Induction of cytochrome p‐450 isozymes by mirex and chlordecone

Abstract

The effect of the insecticides, mirex and chordecone (Kepone), on the cytochrome P‐450 monooxygenase system in C57BL/6N mouse liver microsomes was studied. Mice were treated intraperitoneally with low (6 mg/kg) and high (30 mg/kg) doses of mirex and chlordecone in corn oil for 2 days. For comparison, mice were also treated with either phenobarbital (PB) or 3‐methylcholanthrene (3‐MC). All treatments significantly increased the hepatic microsomal P‐450 content over that of controls. Benzphetamine N‐demethylase, ethoxyresorufin O‐deethylase, benzo[a]pyrene hydroxylase, and acetanilide hydroxylase activities were also determined.
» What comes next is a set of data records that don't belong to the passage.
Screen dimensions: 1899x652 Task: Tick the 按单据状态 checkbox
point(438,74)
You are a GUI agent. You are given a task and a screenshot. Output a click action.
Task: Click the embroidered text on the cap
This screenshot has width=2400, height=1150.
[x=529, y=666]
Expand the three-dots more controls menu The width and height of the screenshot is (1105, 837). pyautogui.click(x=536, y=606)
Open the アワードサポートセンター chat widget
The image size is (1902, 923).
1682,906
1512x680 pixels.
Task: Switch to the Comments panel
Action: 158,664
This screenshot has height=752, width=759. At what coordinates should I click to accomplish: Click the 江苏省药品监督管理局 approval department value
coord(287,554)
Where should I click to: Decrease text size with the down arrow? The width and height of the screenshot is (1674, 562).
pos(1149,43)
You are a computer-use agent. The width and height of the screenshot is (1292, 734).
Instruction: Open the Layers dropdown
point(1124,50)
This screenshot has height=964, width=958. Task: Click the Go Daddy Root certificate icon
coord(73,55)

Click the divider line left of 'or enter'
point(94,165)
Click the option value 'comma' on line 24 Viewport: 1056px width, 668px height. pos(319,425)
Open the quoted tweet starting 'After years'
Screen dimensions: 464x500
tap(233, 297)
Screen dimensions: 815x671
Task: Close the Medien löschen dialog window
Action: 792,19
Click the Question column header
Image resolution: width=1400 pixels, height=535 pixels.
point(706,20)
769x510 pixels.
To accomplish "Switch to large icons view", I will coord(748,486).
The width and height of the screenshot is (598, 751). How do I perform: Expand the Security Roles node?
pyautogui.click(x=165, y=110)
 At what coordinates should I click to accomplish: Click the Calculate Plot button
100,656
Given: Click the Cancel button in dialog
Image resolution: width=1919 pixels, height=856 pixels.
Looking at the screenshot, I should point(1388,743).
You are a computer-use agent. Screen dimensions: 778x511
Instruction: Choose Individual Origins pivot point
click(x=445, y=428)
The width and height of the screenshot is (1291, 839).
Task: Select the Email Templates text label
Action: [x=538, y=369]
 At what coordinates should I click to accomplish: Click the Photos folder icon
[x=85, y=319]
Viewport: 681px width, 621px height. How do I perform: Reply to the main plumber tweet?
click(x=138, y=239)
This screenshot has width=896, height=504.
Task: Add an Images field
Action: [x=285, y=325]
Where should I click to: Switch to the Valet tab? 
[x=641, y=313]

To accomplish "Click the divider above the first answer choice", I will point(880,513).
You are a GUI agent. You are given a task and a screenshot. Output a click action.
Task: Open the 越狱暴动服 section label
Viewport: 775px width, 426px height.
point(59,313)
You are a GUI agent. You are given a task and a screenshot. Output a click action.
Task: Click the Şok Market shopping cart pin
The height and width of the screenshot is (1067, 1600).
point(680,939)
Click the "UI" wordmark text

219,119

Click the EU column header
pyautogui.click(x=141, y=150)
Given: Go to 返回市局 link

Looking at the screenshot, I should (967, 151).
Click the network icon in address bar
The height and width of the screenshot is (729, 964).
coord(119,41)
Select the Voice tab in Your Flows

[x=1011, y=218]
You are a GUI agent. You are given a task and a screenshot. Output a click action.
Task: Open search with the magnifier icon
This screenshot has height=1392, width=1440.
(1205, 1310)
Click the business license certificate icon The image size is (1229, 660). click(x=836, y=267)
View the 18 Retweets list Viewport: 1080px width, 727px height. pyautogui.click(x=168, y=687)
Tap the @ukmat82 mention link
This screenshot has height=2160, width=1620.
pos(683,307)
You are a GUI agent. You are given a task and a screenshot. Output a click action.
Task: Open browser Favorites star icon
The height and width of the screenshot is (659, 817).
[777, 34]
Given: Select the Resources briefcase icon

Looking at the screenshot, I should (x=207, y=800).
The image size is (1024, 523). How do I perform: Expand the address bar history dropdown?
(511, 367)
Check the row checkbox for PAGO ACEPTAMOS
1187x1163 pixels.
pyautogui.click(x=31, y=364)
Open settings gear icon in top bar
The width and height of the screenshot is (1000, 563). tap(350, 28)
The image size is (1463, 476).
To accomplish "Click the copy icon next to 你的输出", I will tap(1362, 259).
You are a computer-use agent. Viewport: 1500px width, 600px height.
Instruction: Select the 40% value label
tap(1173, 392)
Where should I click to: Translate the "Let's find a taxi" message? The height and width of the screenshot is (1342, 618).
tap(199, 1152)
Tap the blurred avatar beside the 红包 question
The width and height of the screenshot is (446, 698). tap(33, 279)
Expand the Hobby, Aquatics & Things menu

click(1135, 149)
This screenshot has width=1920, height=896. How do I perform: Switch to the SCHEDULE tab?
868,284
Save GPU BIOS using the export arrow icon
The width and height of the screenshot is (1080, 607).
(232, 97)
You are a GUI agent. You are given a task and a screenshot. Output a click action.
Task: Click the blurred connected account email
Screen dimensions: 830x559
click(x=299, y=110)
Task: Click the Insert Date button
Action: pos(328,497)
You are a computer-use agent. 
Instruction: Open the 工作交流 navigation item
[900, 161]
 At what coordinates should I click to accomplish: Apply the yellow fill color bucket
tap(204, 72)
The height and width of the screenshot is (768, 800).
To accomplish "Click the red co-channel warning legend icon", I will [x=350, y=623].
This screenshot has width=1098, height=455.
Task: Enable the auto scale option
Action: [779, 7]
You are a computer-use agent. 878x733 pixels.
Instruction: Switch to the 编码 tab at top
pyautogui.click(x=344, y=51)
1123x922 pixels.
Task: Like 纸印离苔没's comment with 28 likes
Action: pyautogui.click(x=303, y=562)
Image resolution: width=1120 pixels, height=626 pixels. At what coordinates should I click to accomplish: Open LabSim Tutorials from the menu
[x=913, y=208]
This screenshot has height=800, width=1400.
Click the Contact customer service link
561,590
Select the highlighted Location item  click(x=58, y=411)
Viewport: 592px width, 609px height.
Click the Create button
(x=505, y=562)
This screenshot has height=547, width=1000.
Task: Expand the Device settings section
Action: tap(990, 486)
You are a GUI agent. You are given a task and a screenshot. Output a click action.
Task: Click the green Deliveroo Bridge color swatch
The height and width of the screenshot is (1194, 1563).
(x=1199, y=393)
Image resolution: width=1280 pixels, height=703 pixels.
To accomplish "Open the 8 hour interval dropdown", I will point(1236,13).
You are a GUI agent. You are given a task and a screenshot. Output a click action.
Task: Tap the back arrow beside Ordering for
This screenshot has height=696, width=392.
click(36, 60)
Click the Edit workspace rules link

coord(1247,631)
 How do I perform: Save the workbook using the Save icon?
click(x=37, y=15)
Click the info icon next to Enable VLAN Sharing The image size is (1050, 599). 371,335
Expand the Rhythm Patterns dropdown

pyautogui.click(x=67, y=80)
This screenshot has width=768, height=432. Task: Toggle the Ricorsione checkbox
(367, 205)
Mirex and chlordecone resembled phenobarbital with respect to the induction of monooxygenase activities. Immunoquantitation with antibodies to purified P‐450 IIB1 (Pb‐induced P‐450) and P‐450 IA1 (3‐MC‐induced P‐450) indicated that mirex and chlordecone induced P‐450 IIB1 in a dose‐dependent manner. The high dose of mirex also induced a small amount of a protein cross reacting with the antibody to IA1. The induction of this isozyme did not, however, contribute significantly to the monooxygenase activities measured.